• **Directions for this task**: For the data below, give again exactly the lines from the one containing "高画質画像をダウンする ▸ (580, 808)" through the one containing "自宅妻 (832, 537)", both ends included, and no others.

━━━━━━

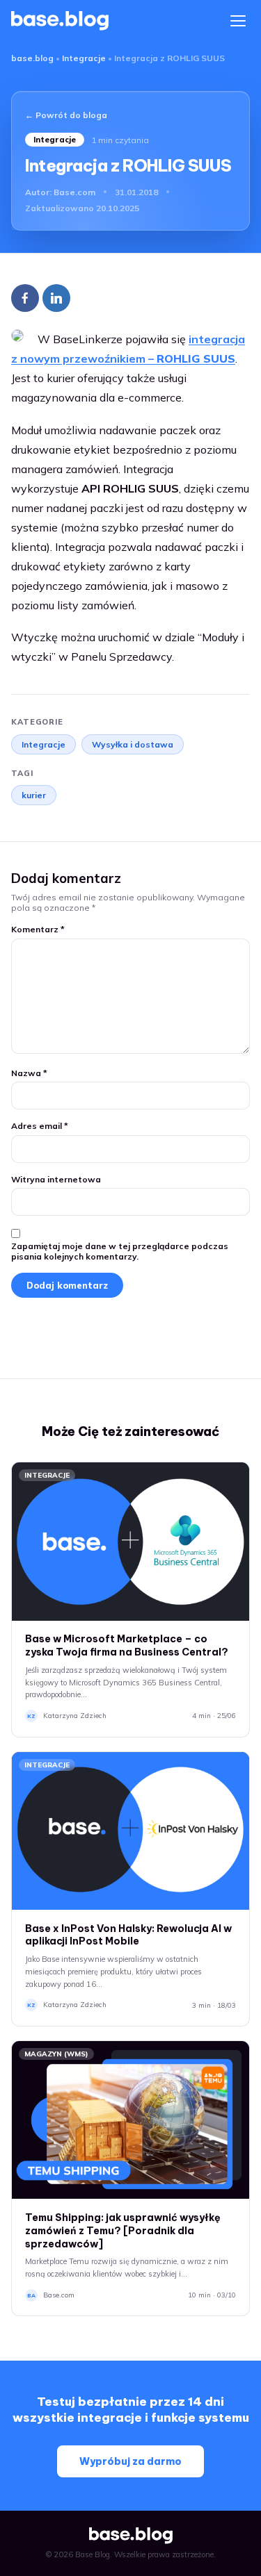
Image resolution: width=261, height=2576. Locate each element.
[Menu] (238, 21)
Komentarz (38, 929)
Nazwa (29, 1073)
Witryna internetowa (56, 1179)
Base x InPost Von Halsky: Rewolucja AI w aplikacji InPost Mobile (128, 1935)
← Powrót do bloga (66, 115)
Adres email (39, 1126)
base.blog (32, 58)
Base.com (74, 192)
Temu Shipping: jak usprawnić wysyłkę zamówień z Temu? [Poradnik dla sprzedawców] (123, 2230)
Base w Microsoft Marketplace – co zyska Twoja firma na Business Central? (126, 1645)
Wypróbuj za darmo (130, 2461)
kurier (34, 795)
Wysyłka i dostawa (132, 744)
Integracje (84, 58)
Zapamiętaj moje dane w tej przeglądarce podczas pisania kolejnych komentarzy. (119, 1251)
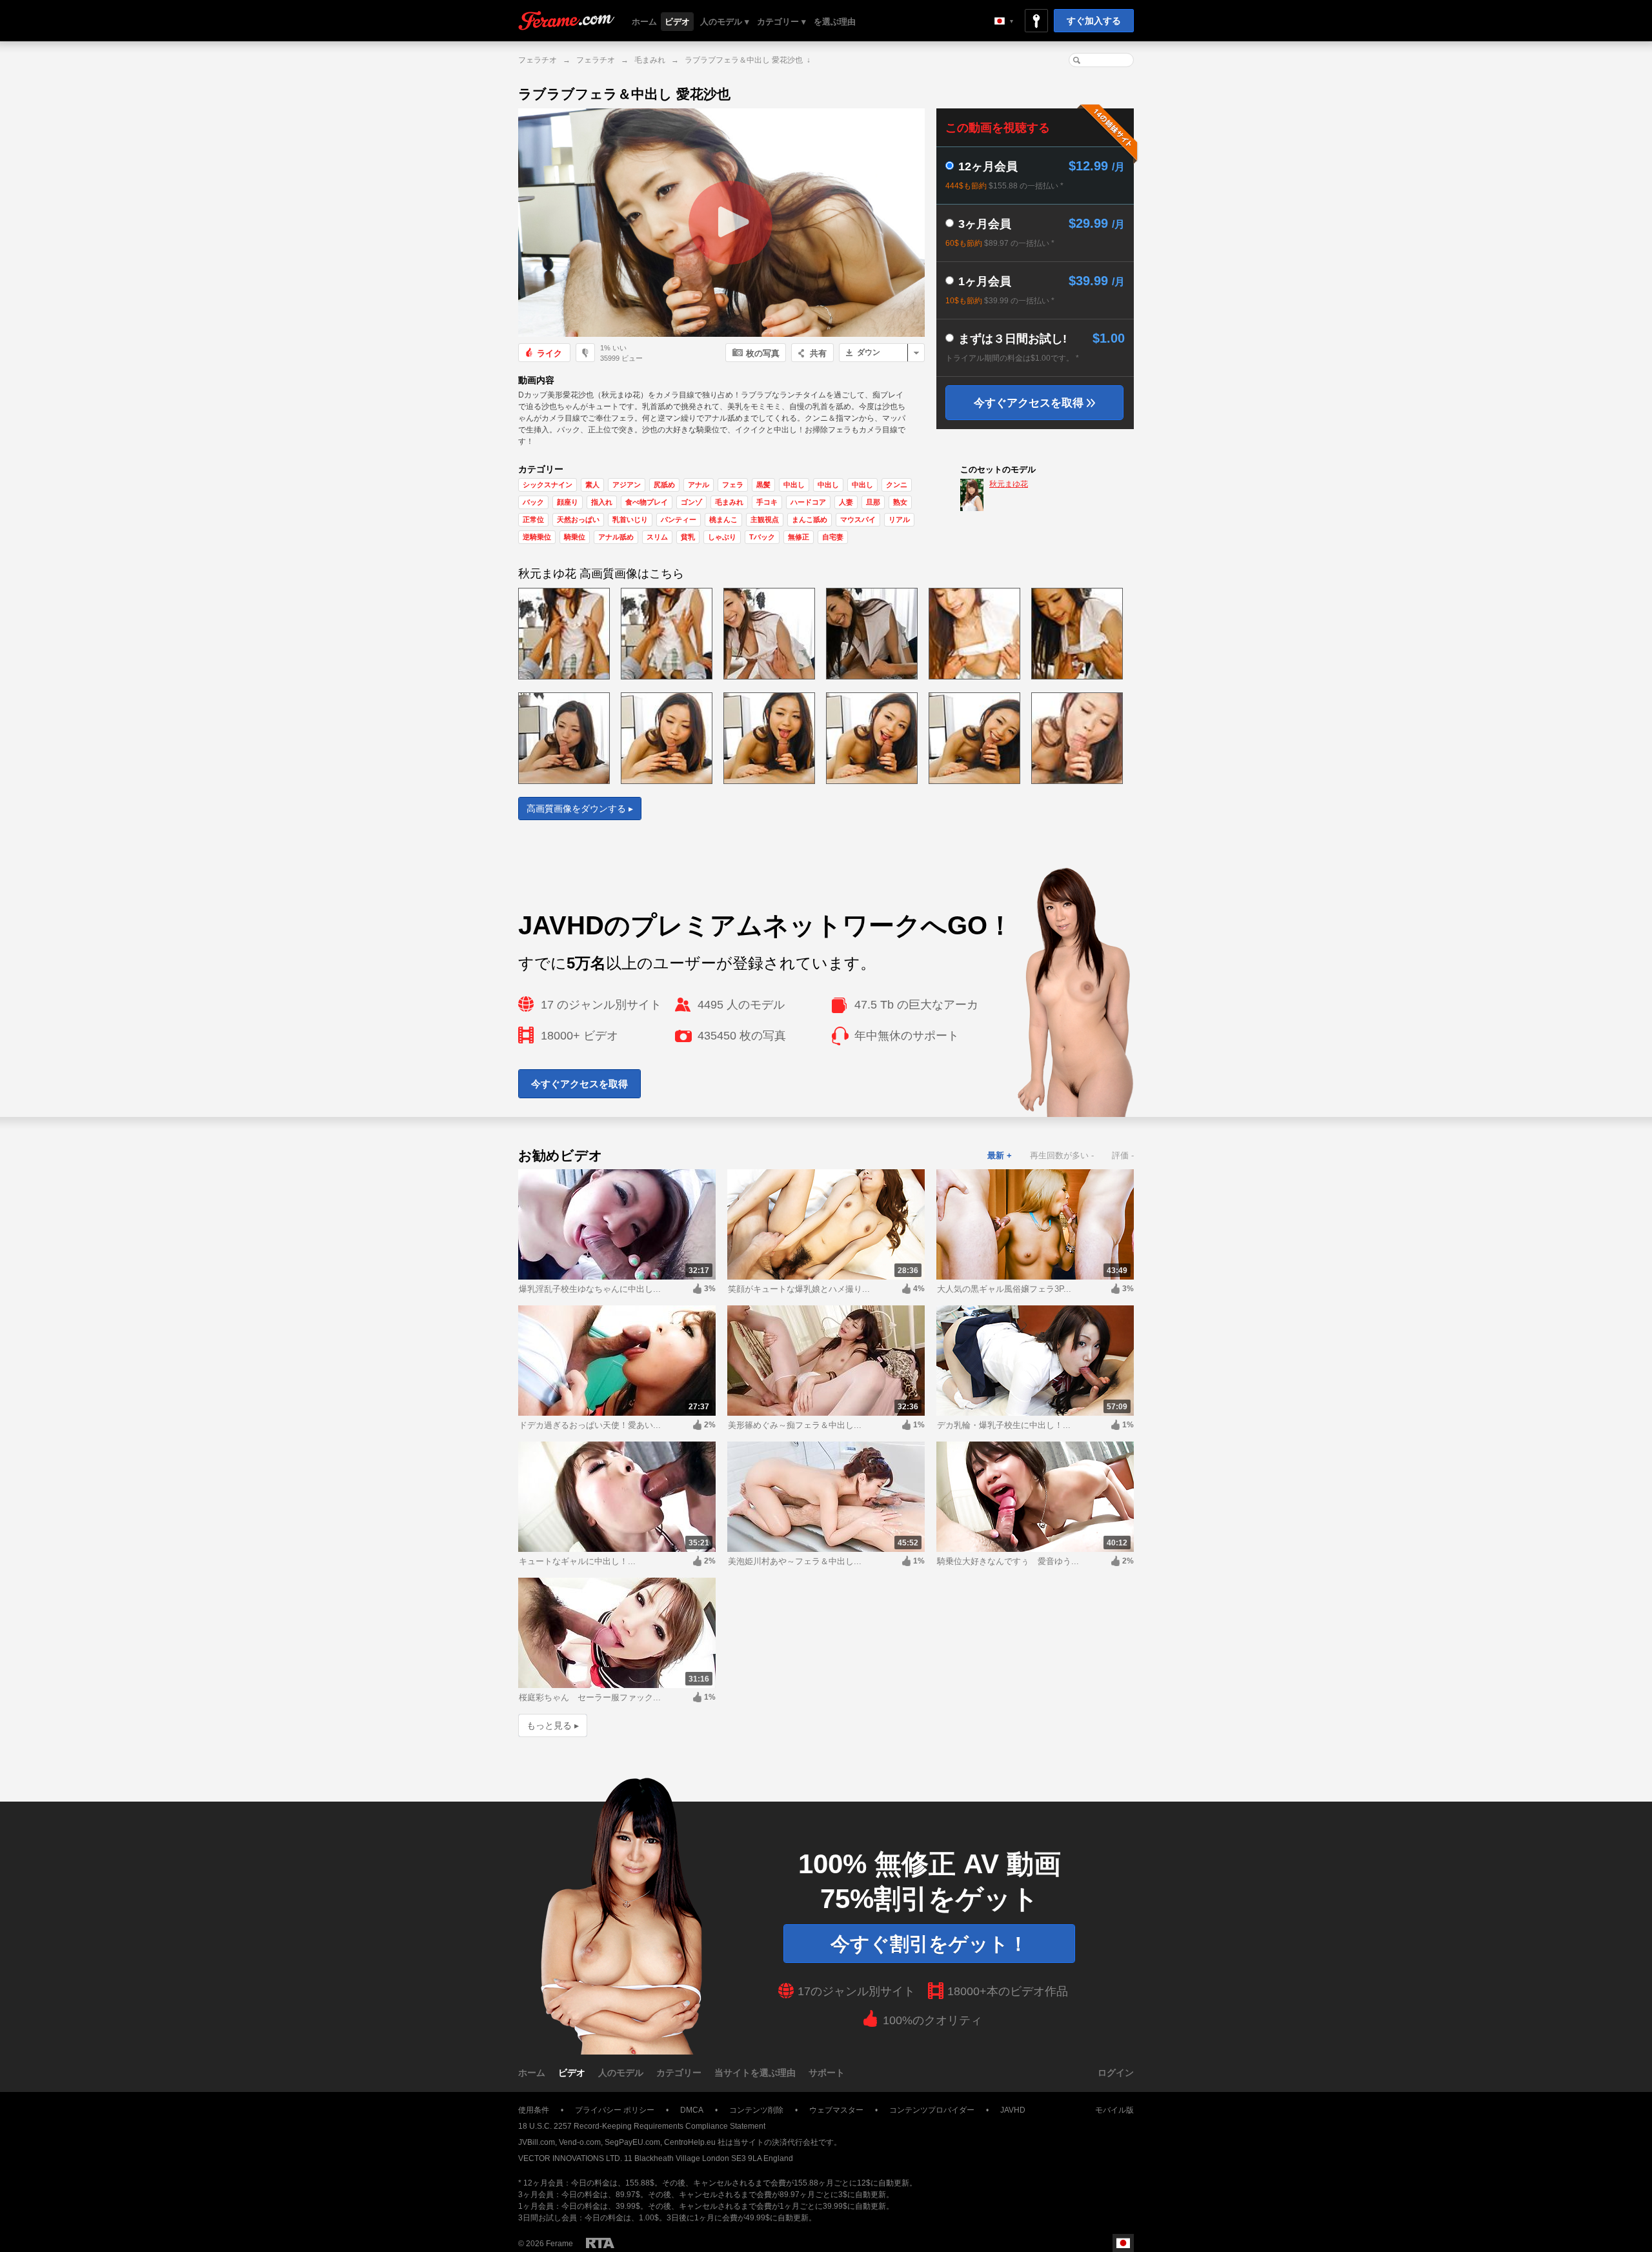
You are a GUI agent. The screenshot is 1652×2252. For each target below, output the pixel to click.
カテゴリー (678, 2072)
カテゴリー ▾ (781, 21)
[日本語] (1003, 21)
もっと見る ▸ (553, 1725)
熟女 (900, 502)
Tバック (762, 537)
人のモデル (620, 2072)
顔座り (567, 502)
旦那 (873, 502)
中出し (794, 484)
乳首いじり (630, 519)
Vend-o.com (580, 2142)
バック (533, 502)
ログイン (1116, 2072)
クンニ (896, 484)
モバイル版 (1114, 2110)
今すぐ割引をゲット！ (929, 1944)
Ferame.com (566, 21)
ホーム (644, 21)
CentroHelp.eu (690, 2142)
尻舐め (664, 484)
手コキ (767, 502)
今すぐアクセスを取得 (1030, 403)
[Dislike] (585, 352)
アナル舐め (616, 537)
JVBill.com (536, 2142)
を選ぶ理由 (835, 21)
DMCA (691, 2110)
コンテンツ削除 (756, 2110)
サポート (827, 2072)
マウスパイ (858, 519)
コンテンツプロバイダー (931, 2110)
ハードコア (808, 502)
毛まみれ (649, 60)
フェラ (732, 484)
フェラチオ (537, 60)
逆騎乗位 (537, 537)
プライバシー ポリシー (614, 2110)
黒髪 (763, 484)
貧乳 (688, 537)
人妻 (846, 502)
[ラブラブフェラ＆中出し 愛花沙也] (721, 222)
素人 (592, 484)
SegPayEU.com (632, 2142)
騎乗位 (574, 537)
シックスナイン (547, 484)
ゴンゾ (691, 502)
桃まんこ (723, 519)
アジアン (626, 484)
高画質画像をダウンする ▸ (580, 808)
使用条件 (533, 2110)
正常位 (533, 519)
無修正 (798, 537)
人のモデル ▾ (724, 21)
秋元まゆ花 (1008, 483)
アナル (698, 484)
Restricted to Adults (600, 2243)
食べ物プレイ (646, 502)
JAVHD (1012, 2110)
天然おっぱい (578, 519)
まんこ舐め (809, 519)
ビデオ (677, 21)
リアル (899, 519)
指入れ (601, 502)
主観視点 (764, 519)
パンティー (678, 519)
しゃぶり (722, 537)
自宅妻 (832, 537)
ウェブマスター (836, 2110)
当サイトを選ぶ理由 (755, 2072)
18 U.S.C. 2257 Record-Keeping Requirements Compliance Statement (641, 2126)
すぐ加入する (1094, 20)
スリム (657, 537)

━━━━━━

• **Reply**:
高画質画像をダウンする ▸ (580, 808)
使用条件 (533, 2110)
正常位 (533, 519)
無修正 (798, 537)
人のモデル ▾ (724, 21)
秋元まゆ花 (1008, 483)
アナル (698, 484)
Restricted to Adults (600, 2243)
食べ物プレイ (646, 502)
JAVHD (1012, 2110)
天然おっぱい (578, 519)
まんこ舐め (809, 519)
ビデオ (677, 21)
リアル (899, 519)
指入れ (601, 502)
主観視点 (764, 519)
パンティー (678, 519)
しゃぶり (722, 537)
自宅妻 (832, 537)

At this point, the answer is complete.